▶ [WHAT IS ASKED] Copy the listing below line for line, with no changes.

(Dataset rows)
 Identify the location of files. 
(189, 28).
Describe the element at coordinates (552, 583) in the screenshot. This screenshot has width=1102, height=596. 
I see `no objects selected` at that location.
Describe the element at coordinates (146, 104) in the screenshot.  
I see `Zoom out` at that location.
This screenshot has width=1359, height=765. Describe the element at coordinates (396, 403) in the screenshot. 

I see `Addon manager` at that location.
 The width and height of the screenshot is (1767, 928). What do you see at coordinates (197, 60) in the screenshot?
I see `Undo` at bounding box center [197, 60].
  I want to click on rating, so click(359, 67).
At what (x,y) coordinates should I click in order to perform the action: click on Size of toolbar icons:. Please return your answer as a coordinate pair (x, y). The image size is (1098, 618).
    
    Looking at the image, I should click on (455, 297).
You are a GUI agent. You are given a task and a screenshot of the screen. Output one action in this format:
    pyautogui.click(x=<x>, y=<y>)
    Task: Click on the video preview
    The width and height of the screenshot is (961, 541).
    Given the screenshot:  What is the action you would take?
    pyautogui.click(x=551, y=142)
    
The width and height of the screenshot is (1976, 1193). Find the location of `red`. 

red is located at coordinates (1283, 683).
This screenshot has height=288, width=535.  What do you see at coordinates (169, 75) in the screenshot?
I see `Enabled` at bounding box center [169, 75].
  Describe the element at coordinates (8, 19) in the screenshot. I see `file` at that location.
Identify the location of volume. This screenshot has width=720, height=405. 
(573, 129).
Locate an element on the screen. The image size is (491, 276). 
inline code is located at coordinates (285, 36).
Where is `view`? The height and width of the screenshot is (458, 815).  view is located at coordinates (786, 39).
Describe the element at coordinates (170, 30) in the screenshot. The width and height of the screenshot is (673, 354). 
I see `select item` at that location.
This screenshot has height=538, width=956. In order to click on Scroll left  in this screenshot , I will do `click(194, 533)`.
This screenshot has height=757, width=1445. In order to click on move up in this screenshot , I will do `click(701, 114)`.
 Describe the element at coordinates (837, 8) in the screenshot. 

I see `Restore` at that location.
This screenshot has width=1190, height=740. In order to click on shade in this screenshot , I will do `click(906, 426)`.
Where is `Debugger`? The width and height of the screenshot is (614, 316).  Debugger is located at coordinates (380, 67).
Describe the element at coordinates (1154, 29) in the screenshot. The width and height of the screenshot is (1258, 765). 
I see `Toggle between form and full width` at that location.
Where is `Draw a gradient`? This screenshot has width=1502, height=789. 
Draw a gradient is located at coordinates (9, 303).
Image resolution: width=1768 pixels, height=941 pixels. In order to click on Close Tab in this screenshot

▶ [WRITTEN RESPONSE]
 Identify the location of files. 
(189, 28).
Describe the element at coordinates (552, 583) in the screenshot. This screenshot has width=1102, height=596. 
I see `no objects selected` at that location.
Describe the element at coordinates (146, 104) in the screenshot.  
I see `Zoom out` at that location.
This screenshot has width=1359, height=765. Describe the element at coordinates (396, 403) in the screenshot. 

I see `Addon manager` at that location.
 The width and height of the screenshot is (1767, 928). What do you see at coordinates (197, 60) in the screenshot?
I see `Undo` at bounding box center [197, 60].
  I want to click on rating, so click(359, 67).
At what (x,y) coordinates should I click in order to perform the action: click on Size of toolbar icons:. Please return your answer as a coordinate pair (x, y). The image size is (1098, 618).
    
    Looking at the image, I should click on (455, 297).
You are a GUI agent. You are given a task and a screenshot of the screen. Output one action in this format:
    pyautogui.click(x=<x>, y=<y>)
    Task: Click on the video preview
    The width and height of the screenshot is (961, 541).
    Given the screenshot:  What is the action you would take?
    pyautogui.click(x=551, y=142)
    
The width and height of the screenshot is (1976, 1193). Find the location of `red`. 

red is located at coordinates (1283, 683).
This screenshot has height=288, width=535.  What do you see at coordinates (169, 75) in the screenshot?
I see `Enabled` at bounding box center [169, 75].
  Describe the element at coordinates (8, 19) in the screenshot. I see `file` at that location.
Identify the location of volume. This screenshot has width=720, height=405. 
(573, 129).
Locate an element on the screen. The image size is (491, 276). 
inline code is located at coordinates (285, 36).
Where is `view`? The height and width of the screenshot is (458, 815).  view is located at coordinates (786, 39).
Describe the element at coordinates (170, 30) in the screenshot. The width and height of the screenshot is (673, 354). 
I see `select item` at that location.
This screenshot has height=538, width=956. In order to click on Scroll left  in this screenshot , I will do `click(194, 533)`.
This screenshot has height=757, width=1445. In order to click on move up in this screenshot , I will do `click(701, 114)`.
 Describe the element at coordinates (837, 8) in the screenshot. 

I see `Restore` at that location.
This screenshot has width=1190, height=740. In order to click on shade in this screenshot , I will do `click(906, 426)`.
Where is `Debugger`? The width and height of the screenshot is (614, 316).  Debugger is located at coordinates (380, 67).
Describe the element at coordinates (1154, 29) in the screenshot. The width and height of the screenshot is (1258, 765). 
I see `Toggle between form and full width` at that location.
Where is `Draw a gradient`? This screenshot has width=1502, height=789. 
Draw a gradient is located at coordinates (9, 303).
Image resolution: width=1768 pixels, height=941 pixels. In order to click on Close Tab in this screenshot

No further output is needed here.